Todo su cuerpo sufre a la vez: el llanto paraliza su estabilidad y el profundo dolor estanca su relajada madurez neuronal quedándose fijada toda la energía en el momento irresistible de desesperación. Es la primera aparición del “dolor emocional”, al que también podemos llamar “ansiedad”. Un espacio de tiempo muy prolongado con esta “herida” en el bebé dejará una impronta que, aunque no la recuerde ya conscientemente, ha quedado grabada en sus células neuronales, y necesitará espacios de tiempo más cortos para poder tolerar , sin desesperación, las posteriores situaciones de inanición. Su cuerpo se sensibiliza y de la desesperación pueden aparecer manchas rojas en la piel, órgano íntimamente ligado al desarrollo del sistema nervioso central, cuyo origen es compartido.
Un gran disgusto en un bebé, puede tener una repercusión a nivel cerebral que se traduce en una interrupción de la armonía del desarrollo neurológico, apareciendo espacios de desconexión neurológica, paradas en la evolución serena y simultánea de las células nerviosas con repercusión en las áreas sensibles de organización perceptiva, áreas que lentamente van madurando a lo largo de los tres primeros años: la visión, aparato otorrino-laringológico (audición, olfato, movimientos linguales), motricidad, balbuceo…, los sentidos que florecen son interrumpidos bruscamente por fuertes impactos emocionales, «sustus» que irrumpían en el proceso madurativo neurológico.
Una vez que el adulto intenta saciarlo, el niño no está en disposición de aceptarlo, ni tampoco tolera la relación. Su desesperación es tan superlativa que rechaza el pecho, el biberón o cualquier medio de aproximación, hasta que pasado un ratito, cuando su serenidad le permita reconocer el calor, la voz, los olores, la mirada clavada en la de la persona que reconoce, y con la calma con la que se aproxima el progenitor, le ayudará con paciencia, a que puedan ir apareciendo hilos de confianza y reconocimiento. Será entonces cuando podremos entender que ese dolor profundo, insalvable, sentido hace un largo rato, lleva vías de extinción… Ya calmado, podrá aceptar el alimento que provenga del adulto, no sin una experiencia de desconfianza.
Si esta tensión en las relaciones se viviera con mucha frecuencia, nos encontraríamos con un tipo de apego que recibe el nombre de ambivalente.

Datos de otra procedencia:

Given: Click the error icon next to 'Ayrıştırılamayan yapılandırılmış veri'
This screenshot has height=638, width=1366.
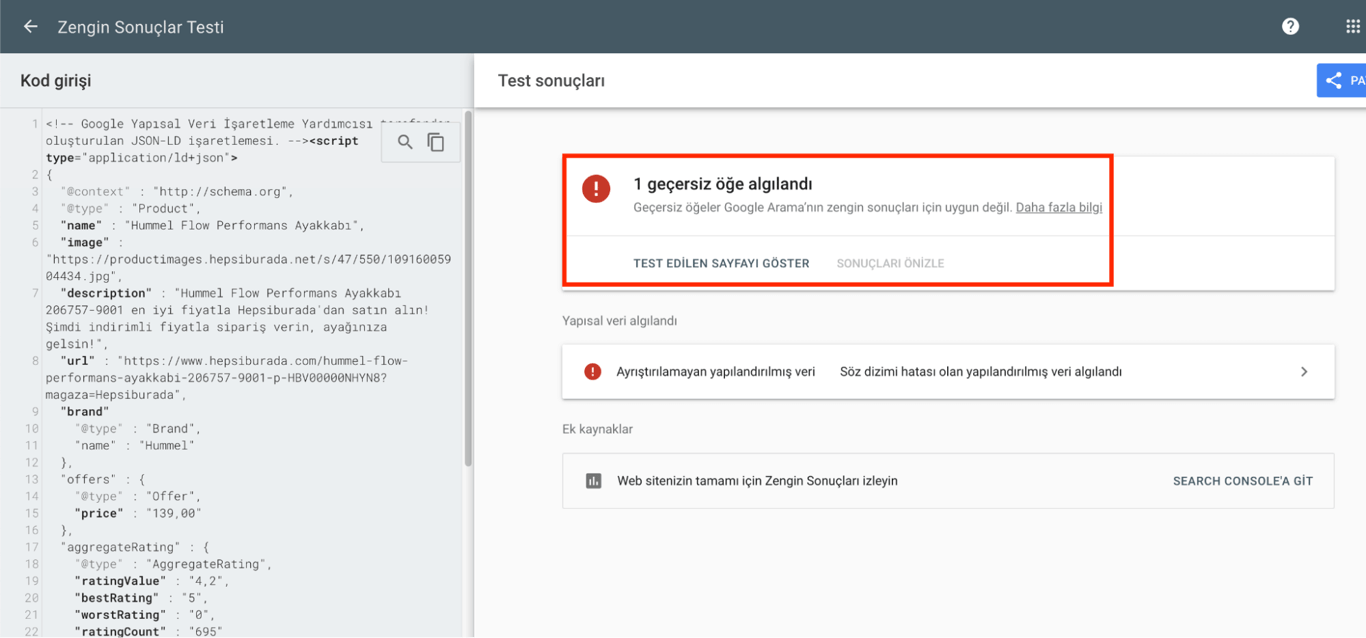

Más adelante, cuando el niño vaya creciendo y el estilo de comunicación y relación se haya mantenido con unos parámetros de demasiada espera, demasiado sufrimiento, demasiado desconcierto para el niño, aunque después se reencuentre con el progenitor, podemos descubrir caracteres infantiles con impulsividad y búsqueda de atención de los adultos, reclamando con insistencia su presencia y costándole aceptar cuando el adulto se marcha de su lado, resistiéndose incluso a despedirse de él, cuando sea mayor, por miedo a que de nuevo le cueste mucho reencontrarlo.
Pero el vacío queda en él. Vacío de inconsistencia porque no perdura en su memoria emocional una imagen de ilusión ante el reencuentro totalmente confiado, sino sólo chispas de proximidad y lejanía que le desconciertan.
Es importante que el niño, de bebé disponga de un recuerdo del progenitor: un muñeco, una ropita de vestir, un trocito de tela, que a través de ella el niño pueda retener, reconociendo la presencia de la madre/padre/progenitor durante su ausencia y le ayude a mantener la espera confiada.